Where history lies buried in peace, modern development has come knocking at the door. The prohibited areas around the 17th-century tombs of Nakodar are under encroachment.
The Nakodar sub-circle of the Archaeological Survey of India (ASI) was on Monday forced to issue a notice to Satnam
Singh, a resident of Kapurthala road, asking him to stop all his construction work encroaching upon the preserved historical place. The notice was forwarded to the police and nagar council.
“Any construction without permission in the prohibited limits of any national monument is encroachment in the eyes of law. It can also be a house,” said A Sharma, in charge of the ASI sub-circle in Nakodar.

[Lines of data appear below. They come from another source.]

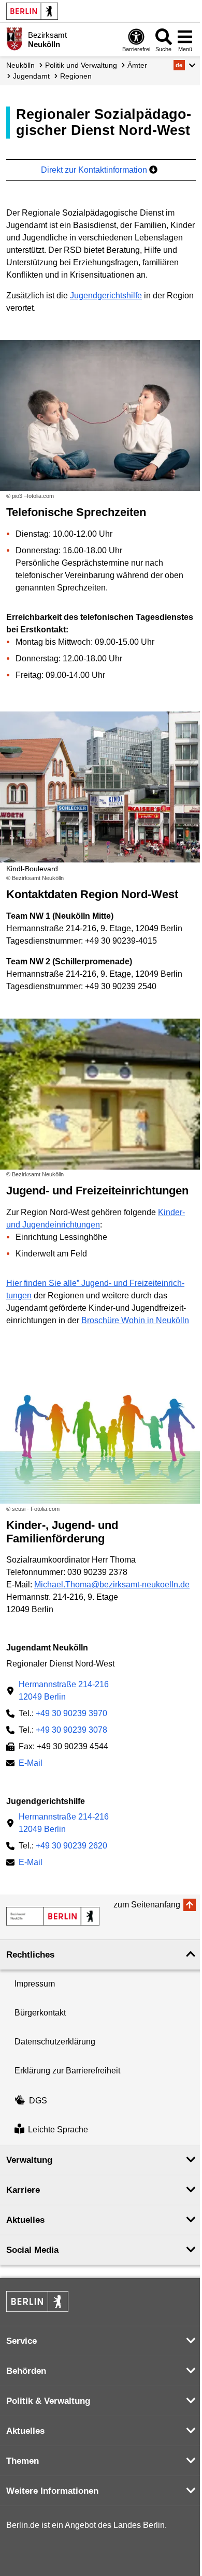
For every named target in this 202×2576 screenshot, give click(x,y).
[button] (185, 65)
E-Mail (30, 1764)
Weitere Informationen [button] (52, 2491)
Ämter (137, 65)
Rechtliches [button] (30, 1955)
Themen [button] (22, 2461)
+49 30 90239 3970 (71, 1713)
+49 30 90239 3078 (71, 1729)
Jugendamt (31, 76)
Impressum (35, 1983)
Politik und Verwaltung (81, 65)
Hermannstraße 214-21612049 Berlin (64, 1690)
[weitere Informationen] (14, 39)
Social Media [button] (32, 2250)
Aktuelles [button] (25, 2220)
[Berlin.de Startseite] (32, 11)
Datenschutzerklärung (55, 2041)
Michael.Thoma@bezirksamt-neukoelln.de (112, 1584)
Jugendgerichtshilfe (106, 295)
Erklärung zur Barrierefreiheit (67, 2070)
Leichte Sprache (58, 2130)
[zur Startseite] (52, 1916)
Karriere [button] (23, 2190)
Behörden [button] (26, 2371)
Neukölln (20, 65)
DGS (38, 2100)
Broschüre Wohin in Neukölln (135, 1320)
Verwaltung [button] (29, 2160)
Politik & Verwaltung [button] (48, 2401)
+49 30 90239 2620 (71, 1845)
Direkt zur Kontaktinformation (95, 169)
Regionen (76, 76)
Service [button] (21, 2341)
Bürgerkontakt (40, 2012)
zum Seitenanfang (146, 1904)
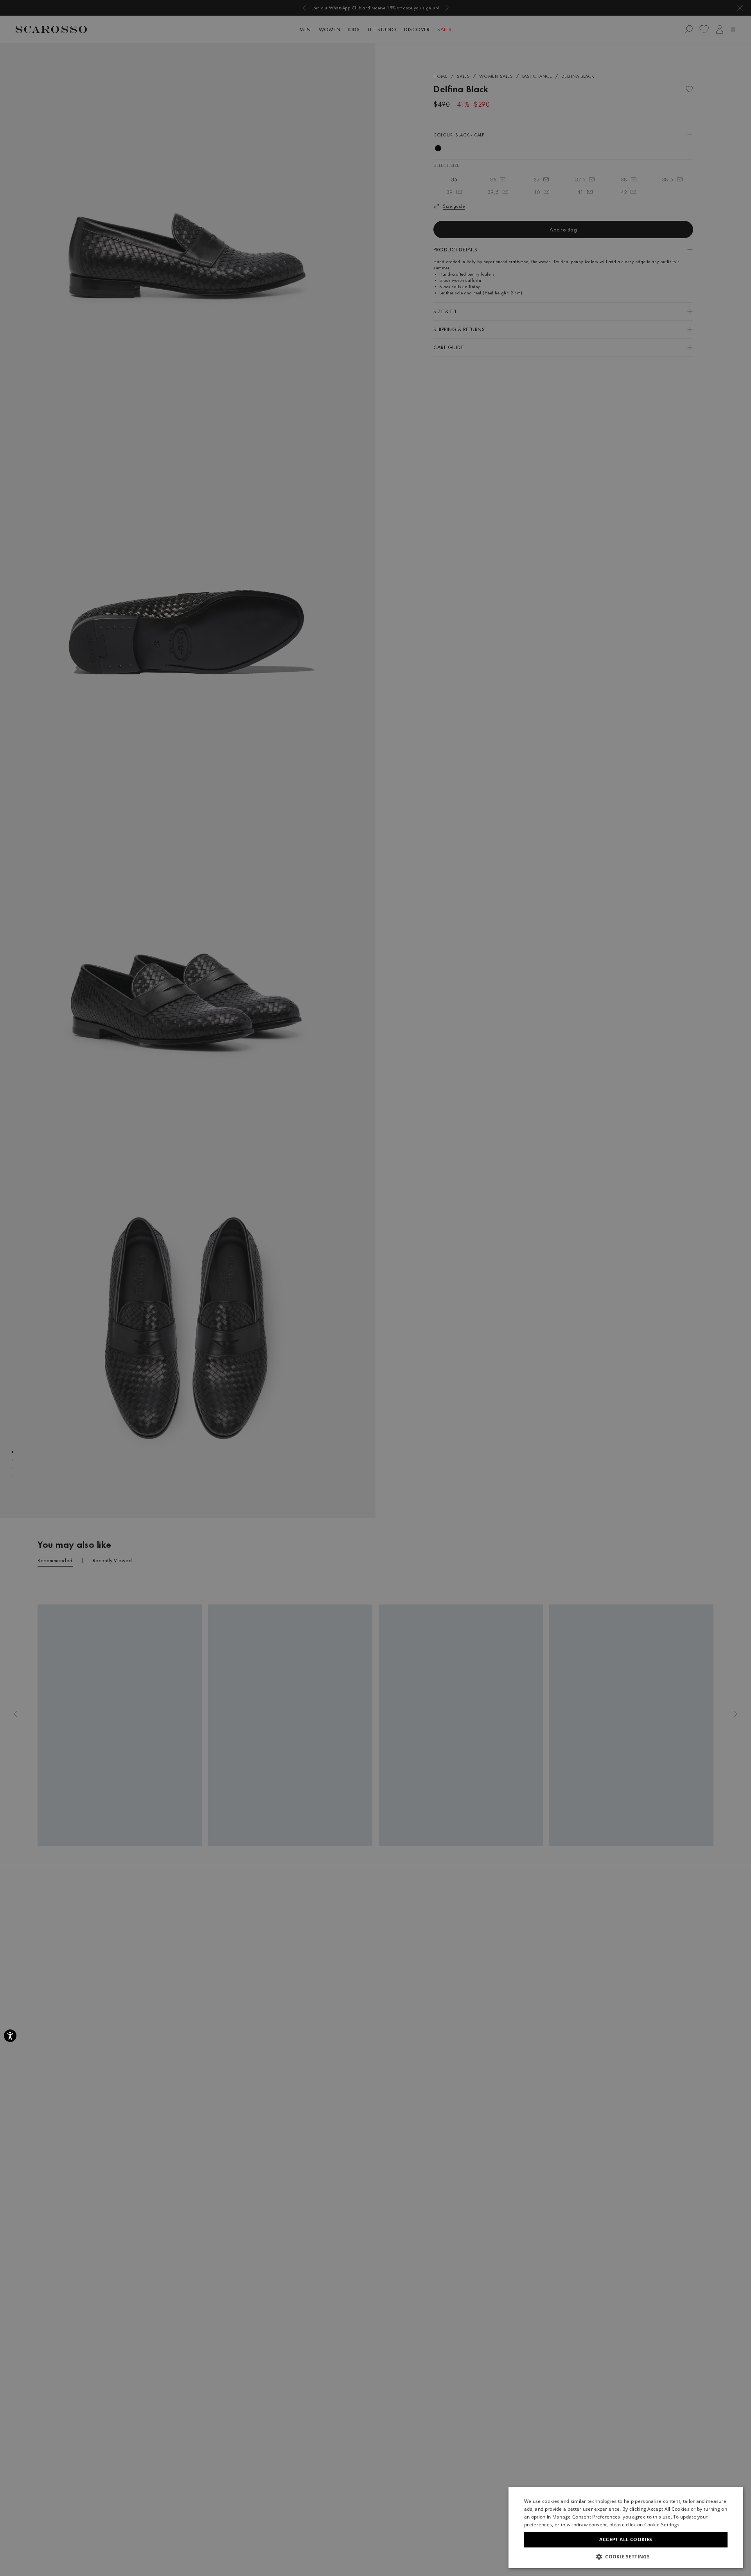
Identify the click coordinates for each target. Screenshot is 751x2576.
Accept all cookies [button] (625, 2539)
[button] (626, 2556)
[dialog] (375, 1288)
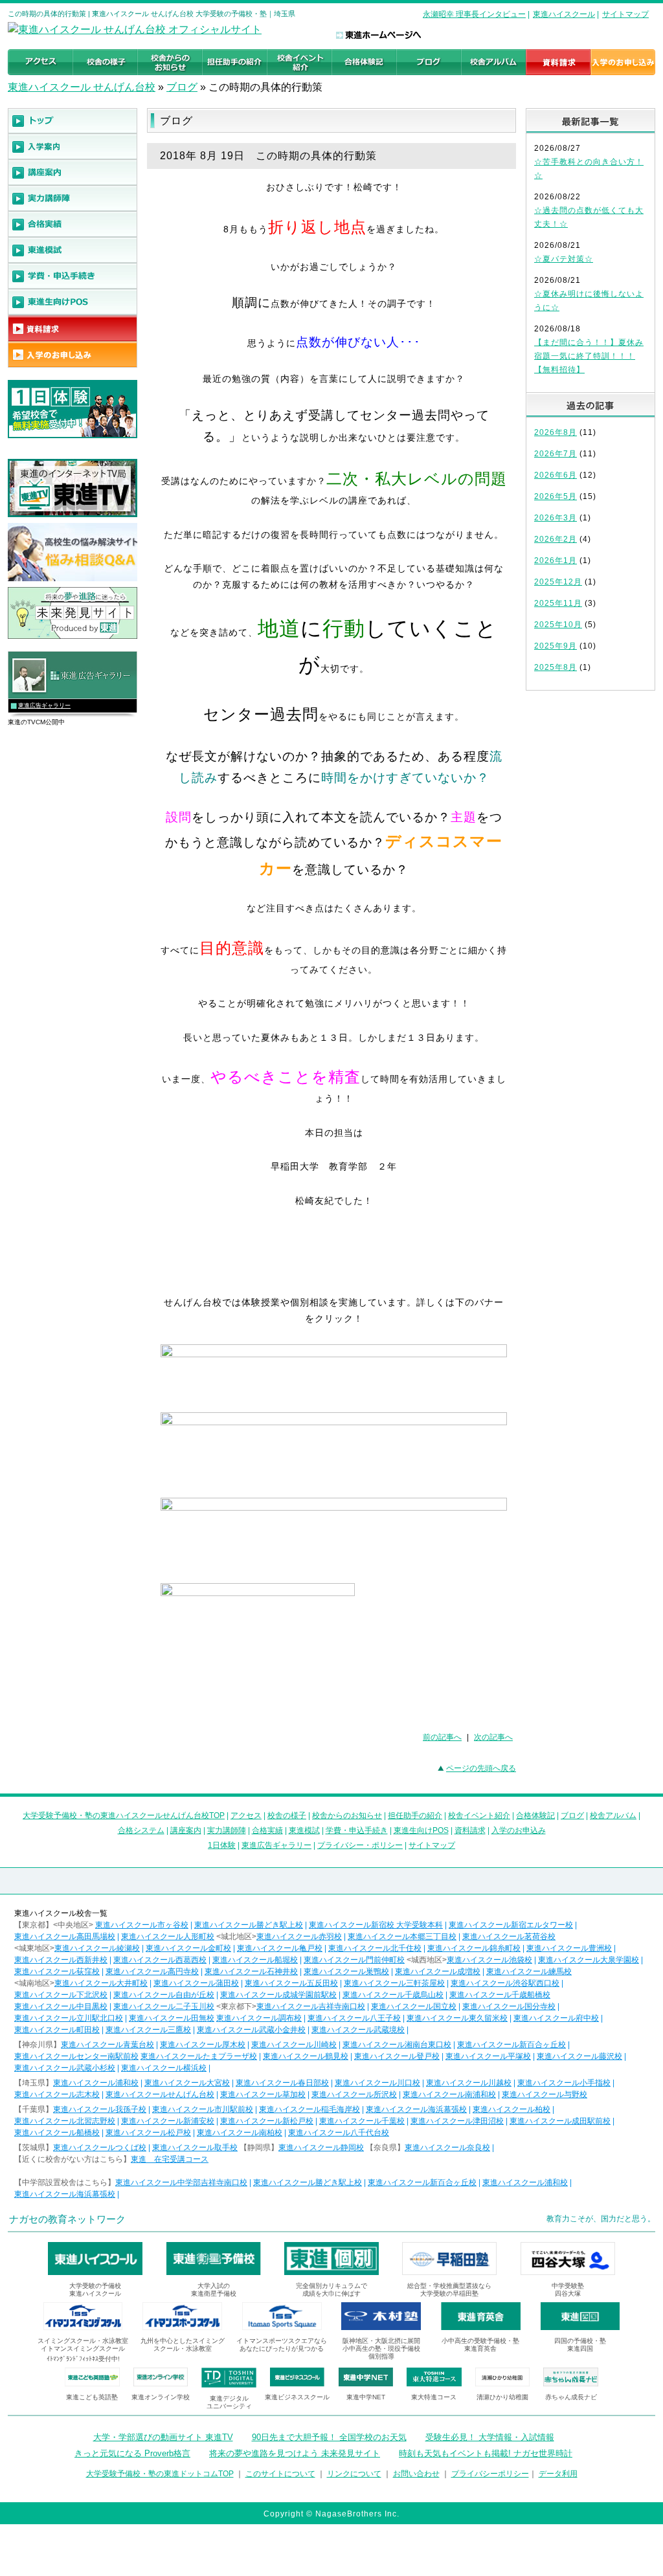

At Nakodar in Jalandhar district, there are two Muslim tombs close together, maintained as protected by the ASI. One of the tombs was built in 1612 AD in the beginning of the reign of Mughal emperor Jahangir and the other in 1657 AD towards the end of the reign of emperor Shah Jahan.
The tomb of Ustad Muhammed Momin, also known as Ustad Ustad Mohammed Husseini "Hafizak", was erected over the mortal remains of a tambura player in the service of Khan-e-Khana, one of the Navaratnas in the court of emperor Akbar, in 1612 AD. Standing on an octagonal platform, it is square from the inside and octagonal on the outside.
The tomb of Haji Jamal, a pupil of Ustad Husseini, was raised in 1657 AD towards the close of emperor Shah Jahan's reign.
There is also no approach road to another monument, Dakhni Serai, said to have been built by the Mughal noble Ali Mardan Khan during the reign of emperor Shah Jahan around 1640 AD. The ASI and the people of the area have made many requests to the state government for this road over there.
Dakhni Serai, about 12 km to Kapurthala from Nakodar, is one of the best preserved specimens of Mughal caravan serais built along the old highway. In the absence of a road, tourists have to walk up to the monument, a trek that becomes very inconvenient during rains.